Well, it's kinda like saying your backups will never fail. The backup script works now, and it has for many months, so I should never worry. Right?  

Well I'm paranoid, and Andy Groove is my god. So I have to put in place some checks to make sure the data is ok, before I load 1,000s of records into my database that could corrupt it.  

Yes, I can implement all the suggestions, but I also have to consider the possibility that one of these other systems is sending me a file that is just plain wrong, or a file meant for a different system, or an old file.  

Thanks everyone!!!

I do not see how the file can get "scrambled". You write it out ok.
The ftp is guaranteed.
So what is the problem.  

I will go along with the suggestion to zip it.
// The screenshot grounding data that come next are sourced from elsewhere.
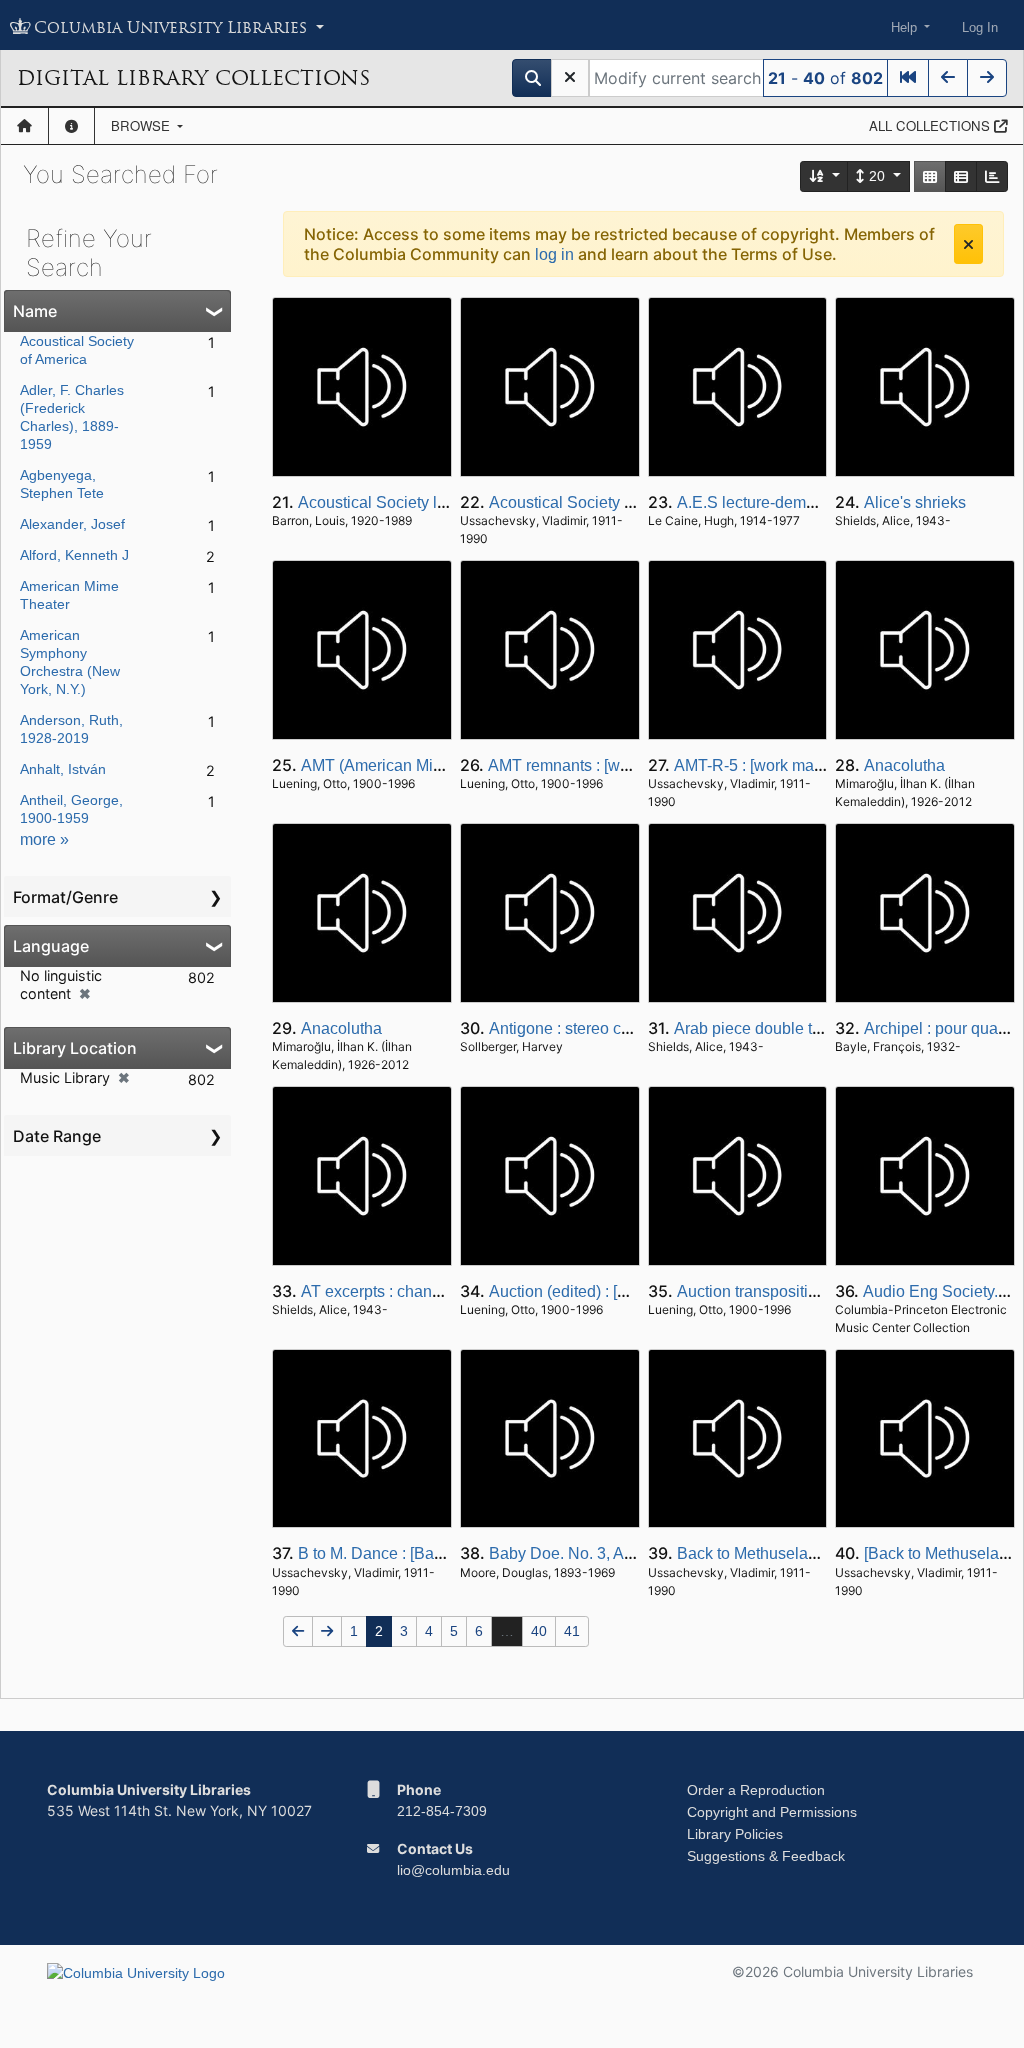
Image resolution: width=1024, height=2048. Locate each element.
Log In (980, 27)
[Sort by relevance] (825, 176)
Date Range (57, 1136)
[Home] (24, 126)
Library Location (75, 1048)
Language (51, 946)
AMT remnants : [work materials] (601, 765)
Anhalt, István (63, 769)
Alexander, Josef (72, 524)
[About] (71, 126)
It saves on the ftp time and also gives you some protection.  

Yechiel Adar

I have to create packages that will generate several flat files of data from tables that will be sent to other systems to be processed.

I am looking for ideas on how to ensure data integrity in the flat files.

For example, the expected record count is stored on the first line of the file to ensure that the correct amount of records was received.

The systems group is chartered to ensure the flat files are correctly FTPed between systems, so that's covered.

I just worry that if "somehow" a flat file is scrambled then the scrambled data is loaded into the database, therefore corrupting it.

At this phase, XML is not an option

I keep thinking that some sort of CRC should be stored with each line in the flat file. And then before the line is loaded into the database, the CRC is compared against the generated CRC of the just read line. Has anyone done anything like this? Any examples out there?

Many TIA!!